By: Anna Boyd
Healthcare providers are overworked and placed in life-threatening positions daily. Since the start of this deadly pandemic, they have faced heartbreak and devastation like never before. Many were placed in poor work conditions having to reuse PPE to save their lives, they even lived at the hospitals they worked at the try to reduce the spread.
Nurse specifically were placed in a very poor position. They are burnt out by the crisis of COVID-19 and quitting. Despite this nursing school applications have increased in the past year. Educators are encouraging students to look at the pandemic like a challenge.
Students switched majors after watching loved ones suffer from the coronavirus and seeing the amazing nurses battle to save them. These superheroes in the hospitals are being challenged every day and doing it with a smile in their faces.
Johns Hopkins University in Baltimore has seen their biggest spike in applicant ever. Many applicants applied before a vaccine was available. These numbers have changed the minds of many administrators of the fear that the pandemic would scare off students.
The University of Michigan reported around 1,800 nursing school applicants for their 150 freshman slots.

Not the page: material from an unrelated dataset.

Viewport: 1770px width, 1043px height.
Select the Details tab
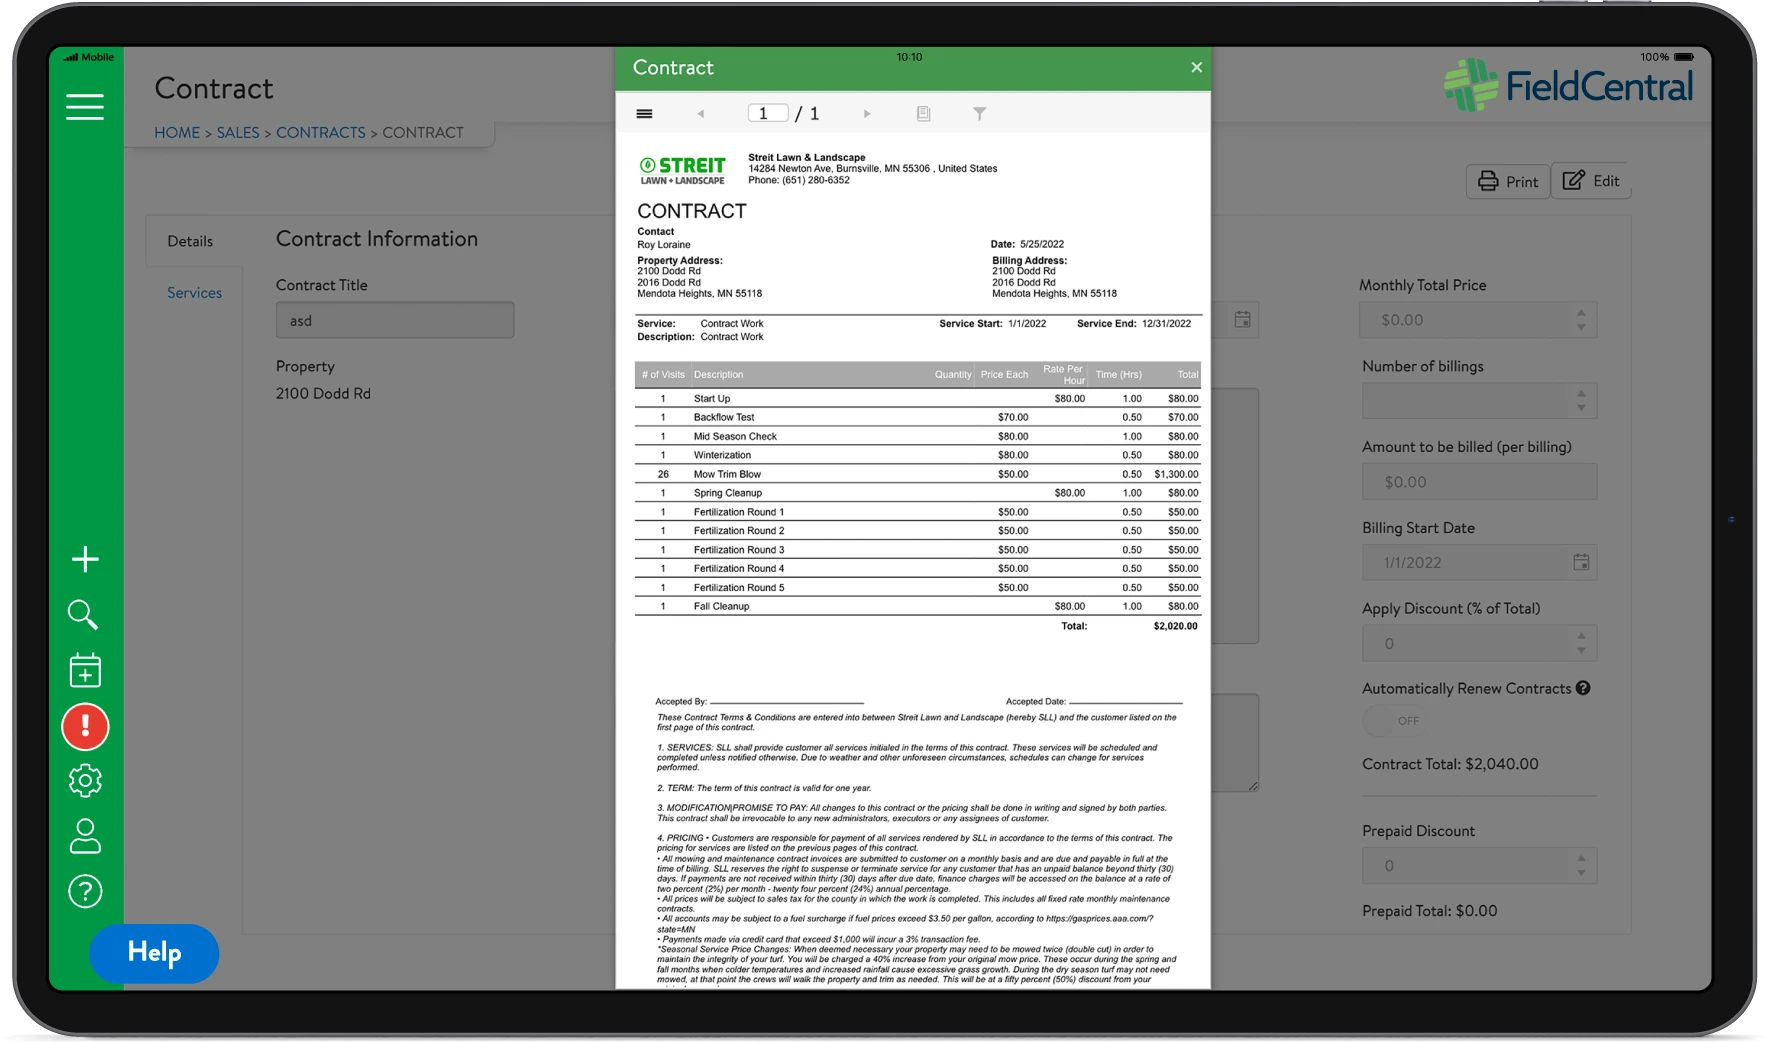click(190, 241)
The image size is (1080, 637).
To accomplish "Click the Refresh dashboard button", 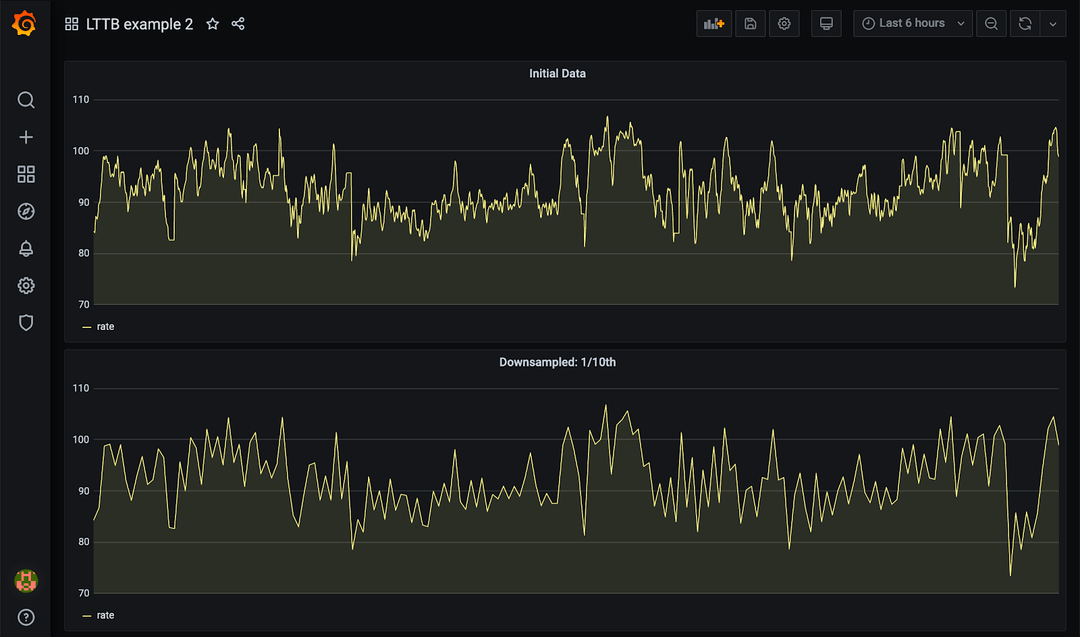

Nursing students are taking this opportunity to learn critical-care skills and apply them. The higher numbers could ease the severe nursing shortage that many hospitals are currently facing. This shortage has existed since before the pandemic.
Hospital leaders are watching their staff quit or retire due to the stressful situations these nurses have been placed in throughout the past year. They faced the pressures of caring for dying patients and hostility from the families due to the unknows of this disease.
The issue of nursing shortages is expected to be seen up until 2025. After that hospitals and administrators are hoping to see a balance in students coming in and nurses going out.